**Work task**. Nothing but an exact reprint of the records is to be returned.

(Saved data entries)

━━━━

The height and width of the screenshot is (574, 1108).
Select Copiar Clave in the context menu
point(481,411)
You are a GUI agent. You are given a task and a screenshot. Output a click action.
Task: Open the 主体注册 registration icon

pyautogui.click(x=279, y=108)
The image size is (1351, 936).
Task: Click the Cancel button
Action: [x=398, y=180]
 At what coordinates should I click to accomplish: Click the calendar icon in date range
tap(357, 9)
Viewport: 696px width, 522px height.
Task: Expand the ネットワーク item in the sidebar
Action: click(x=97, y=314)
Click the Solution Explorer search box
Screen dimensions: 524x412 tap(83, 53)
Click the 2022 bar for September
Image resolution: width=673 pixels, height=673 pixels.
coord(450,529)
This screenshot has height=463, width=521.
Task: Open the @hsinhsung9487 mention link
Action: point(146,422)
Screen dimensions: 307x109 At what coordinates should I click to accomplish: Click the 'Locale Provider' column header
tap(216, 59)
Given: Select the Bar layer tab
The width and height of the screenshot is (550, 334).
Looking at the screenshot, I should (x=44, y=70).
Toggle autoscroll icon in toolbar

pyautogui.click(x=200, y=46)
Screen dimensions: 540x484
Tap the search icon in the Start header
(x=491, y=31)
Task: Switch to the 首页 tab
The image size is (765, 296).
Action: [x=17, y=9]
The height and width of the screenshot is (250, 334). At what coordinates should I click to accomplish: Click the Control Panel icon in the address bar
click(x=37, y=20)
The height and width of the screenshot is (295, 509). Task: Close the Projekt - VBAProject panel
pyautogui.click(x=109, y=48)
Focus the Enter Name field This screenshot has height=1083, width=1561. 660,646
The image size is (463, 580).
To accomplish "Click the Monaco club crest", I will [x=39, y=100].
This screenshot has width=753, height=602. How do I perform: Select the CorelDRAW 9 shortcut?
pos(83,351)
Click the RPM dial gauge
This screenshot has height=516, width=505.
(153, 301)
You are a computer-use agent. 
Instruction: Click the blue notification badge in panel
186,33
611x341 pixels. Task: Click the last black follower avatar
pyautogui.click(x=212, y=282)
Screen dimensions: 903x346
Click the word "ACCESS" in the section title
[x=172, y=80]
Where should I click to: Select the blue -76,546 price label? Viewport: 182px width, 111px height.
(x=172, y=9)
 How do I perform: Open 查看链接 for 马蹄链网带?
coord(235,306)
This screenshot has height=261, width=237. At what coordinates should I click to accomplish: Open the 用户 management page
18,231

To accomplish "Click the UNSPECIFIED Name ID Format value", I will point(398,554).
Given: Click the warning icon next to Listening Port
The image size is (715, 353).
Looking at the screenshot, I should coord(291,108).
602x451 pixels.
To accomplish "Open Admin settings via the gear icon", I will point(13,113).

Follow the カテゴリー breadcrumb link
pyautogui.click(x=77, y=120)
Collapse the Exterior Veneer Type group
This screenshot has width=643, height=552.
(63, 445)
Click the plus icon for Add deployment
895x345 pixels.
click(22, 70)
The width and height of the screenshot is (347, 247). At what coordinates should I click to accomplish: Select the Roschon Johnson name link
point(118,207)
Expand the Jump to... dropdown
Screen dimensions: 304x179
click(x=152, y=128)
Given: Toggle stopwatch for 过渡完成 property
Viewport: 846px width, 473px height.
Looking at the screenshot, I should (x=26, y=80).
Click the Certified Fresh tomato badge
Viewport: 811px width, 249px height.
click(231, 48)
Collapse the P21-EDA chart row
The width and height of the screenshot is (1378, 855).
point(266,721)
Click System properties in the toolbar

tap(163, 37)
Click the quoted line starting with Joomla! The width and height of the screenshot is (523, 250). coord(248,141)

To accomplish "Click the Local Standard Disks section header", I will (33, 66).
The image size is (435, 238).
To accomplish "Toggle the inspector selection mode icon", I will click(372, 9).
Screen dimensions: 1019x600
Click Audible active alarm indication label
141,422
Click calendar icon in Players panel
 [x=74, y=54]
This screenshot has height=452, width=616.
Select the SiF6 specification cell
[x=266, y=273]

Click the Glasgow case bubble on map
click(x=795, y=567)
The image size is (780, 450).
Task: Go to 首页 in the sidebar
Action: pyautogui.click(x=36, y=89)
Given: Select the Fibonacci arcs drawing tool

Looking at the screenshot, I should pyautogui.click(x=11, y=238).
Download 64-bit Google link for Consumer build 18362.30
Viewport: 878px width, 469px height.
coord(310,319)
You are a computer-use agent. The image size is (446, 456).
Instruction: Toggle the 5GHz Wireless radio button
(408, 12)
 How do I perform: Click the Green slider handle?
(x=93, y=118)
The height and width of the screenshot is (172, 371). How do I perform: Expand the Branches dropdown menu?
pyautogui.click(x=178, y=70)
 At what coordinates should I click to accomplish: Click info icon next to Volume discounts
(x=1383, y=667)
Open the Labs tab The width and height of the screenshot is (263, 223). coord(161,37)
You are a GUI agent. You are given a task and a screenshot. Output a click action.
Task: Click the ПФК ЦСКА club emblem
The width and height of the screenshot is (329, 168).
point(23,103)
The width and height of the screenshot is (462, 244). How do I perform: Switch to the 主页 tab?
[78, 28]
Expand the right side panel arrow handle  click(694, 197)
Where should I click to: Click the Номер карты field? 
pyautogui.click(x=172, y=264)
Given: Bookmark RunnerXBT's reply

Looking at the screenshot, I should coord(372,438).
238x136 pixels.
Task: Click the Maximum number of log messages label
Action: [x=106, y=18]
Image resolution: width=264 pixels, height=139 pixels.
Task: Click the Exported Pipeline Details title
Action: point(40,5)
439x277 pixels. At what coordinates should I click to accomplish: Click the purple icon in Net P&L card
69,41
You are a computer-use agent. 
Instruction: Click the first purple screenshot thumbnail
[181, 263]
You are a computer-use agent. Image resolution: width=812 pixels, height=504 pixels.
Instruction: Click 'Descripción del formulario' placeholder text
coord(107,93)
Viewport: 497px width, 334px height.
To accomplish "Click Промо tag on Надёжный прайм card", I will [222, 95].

━━━━

**Solved exercise**.
The height and width of the screenshot is (574, 1108).
Select Copiar Clave in the context menu
point(481,411)
You are a GUI agent. You are given a task and a screenshot. Output a click action.
Task: Open the 主体注册 registration icon

pyautogui.click(x=279, y=108)
The image size is (1351, 936).
Task: Click the Cancel button
Action: [x=398, y=180]
 At what coordinates should I click to accomplish: Click the calendar icon in date range
tap(357, 9)
Viewport: 696px width, 522px height.
Task: Expand the ネットワーク item in the sidebar
Action: click(x=97, y=314)
Click the Solution Explorer search box
Screen dimensions: 524x412 tap(83, 53)
Click the 2022 bar for September
Image resolution: width=673 pixels, height=673 pixels.
coord(450,529)
This screenshot has height=463, width=521.
Task: Open the @hsinhsung9487 mention link
Action: point(146,422)
Screen dimensions: 307x109 At what coordinates should I click to accomplish: Click the 'Locale Provider' column header
tap(216, 59)
Given: Select the Bar layer tab
The width and height of the screenshot is (550, 334).
Looking at the screenshot, I should (x=44, y=70).
Toggle autoscroll icon in toolbar

pyautogui.click(x=200, y=46)
Screen dimensions: 540x484
Tap the search icon in the Start header
(x=491, y=31)
Task: Switch to the 首页 tab
The image size is (765, 296).
Action: [x=17, y=9]
The height and width of the screenshot is (250, 334). At what coordinates should I click to accomplish: Click the Control Panel icon in the address bar
click(x=37, y=20)
The height and width of the screenshot is (295, 509). Task: Close the Projekt - VBAProject panel
pyautogui.click(x=109, y=48)
Focus the Enter Name field This screenshot has height=1083, width=1561. 660,646
The image size is (463, 580).
To accomplish "Click the Monaco club crest", I will [x=39, y=100].
This screenshot has width=753, height=602. How do I perform: Select the CorelDRAW 9 shortcut?
pos(83,351)
Click the RPM dial gauge
This screenshot has height=516, width=505.
(153, 301)
You are a computer-use agent. 
Instruction: Click the blue notification badge in panel
186,33
611x341 pixels. Task: Click the last black follower avatar
pyautogui.click(x=212, y=282)
Screen dimensions: 903x346
Click the word "ACCESS" in the section title
[x=172, y=80]
Where should I click to: Select the blue -76,546 price label? Viewport: 182px width, 111px height.
(x=172, y=9)
 How do I perform: Open 查看链接 for 马蹄链网带?
coord(235,306)
This screenshot has height=261, width=237. At what coordinates should I click to accomplish: Open the 用户 management page
18,231

To accomplish "Click the UNSPECIFIED Name ID Format value", I will point(398,554).
Given: Click the warning icon next to Listening Port
The image size is (715, 353).
Looking at the screenshot, I should coord(291,108).
602x451 pixels.
To accomplish "Open Admin settings via the gear icon", I will point(13,113).

Follow the カテゴリー breadcrumb link
pyautogui.click(x=77, y=120)
Collapse the Exterior Veneer Type group
This screenshot has width=643, height=552.
(63, 445)
Click the plus icon for Add deployment
895x345 pixels.
click(22, 70)
The width and height of the screenshot is (347, 247). At what coordinates should I click to accomplish: Select the Roschon Johnson name link
point(118,207)
Expand the Jump to... dropdown
Screen dimensions: 304x179
click(x=152, y=128)
Given: Toggle stopwatch for 过渡完成 property
Viewport: 846px width, 473px height.
Looking at the screenshot, I should (x=26, y=80).
Click the Certified Fresh tomato badge
Viewport: 811px width, 249px height.
click(231, 48)
Collapse the P21-EDA chart row
The width and height of the screenshot is (1378, 855).
point(266,721)
Click System properties in the toolbar

tap(163, 37)
Click the quoted line starting with Joomla! The width and height of the screenshot is (523, 250). coord(248,141)

To accomplish "Click the Local Standard Disks section header", I will (33, 66).
The image size is (435, 238).
To accomplish "Toggle the inspector selection mode icon", I will click(372, 9).
Screen dimensions: 1019x600
Click Audible active alarm indication label
141,422
Click calendar icon in Players panel
 [x=74, y=54]
This screenshot has height=452, width=616.
Select the SiF6 specification cell
[x=266, y=273]

Click the Glasgow case bubble on map
click(x=795, y=567)
The image size is (780, 450).
Task: Go to 首页 in the sidebar
Action: pyautogui.click(x=36, y=89)
Given: Select the Fibonacci arcs drawing tool

Looking at the screenshot, I should pyautogui.click(x=11, y=238).
Download 64-bit Google link for Consumer build 18362.30
Viewport: 878px width, 469px height.
coord(310,319)
You are a computer-use agent. The image size is (446, 456).
Instruction: Toggle the 5GHz Wireless radio button
(408, 12)
 How do I perform: Click the Green slider handle?
(x=93, y=118)
The height and width of the screenshot is (172, 371). How do I perform: Expand the Branches dropdown menu?
pyautogui.click(x=178, y=70)
 At what coordinates should I click to accomplish: Click info icon next to Volume discounts
(x=1383, y=667)
Open the Labs tab The width and height of the screenshot is (263, 223). coord(161,37)
You are a GUI agent. You are given a task and a screenshot. Output a click action.
Task: Click the ПФК ЦСКА club emblem
The width and height of the screenshot is (329, 168).
point(23,103)
The width and height of the screenshot is (462, 244). How do I perform: Switch to the 主页 tab?
[78, 28]
Expand the right side panel arrow handle  click(694, 197)
Where should I click to: Click the Номер карты field? 
pyautogui.click(x=172, y=264)
Given: Bookmark RunnerXBT's reply

Looking at the screenshot, I should coord(372,438).
238x136 pixels.
Task: Click the Maximum number of log messages label
Action: [x=106, y=18]
Image resolution: width=264 pixels, height=139 pixels.
Task: Click the Exported Pipeline Details title
Action: point(40,5)
439x277 pixels. At what coordinates should I click to accomplish: Click the purple icon in Net P&L card
69,41
You are a computer-use agent. 
Instruction: Click the first purple screenshot thumbnail
[181, 263]
You are a computer-use agent. Image resolution: width=812 pixels, height=504 pixels.
Instruction: Click 'Descripción del formulario' placeholder text
coord(107,93)
Viewport: 497px width, 334px height.
To accomplish "Click Промо tag on Надёжный прайм card", I will [222, 95].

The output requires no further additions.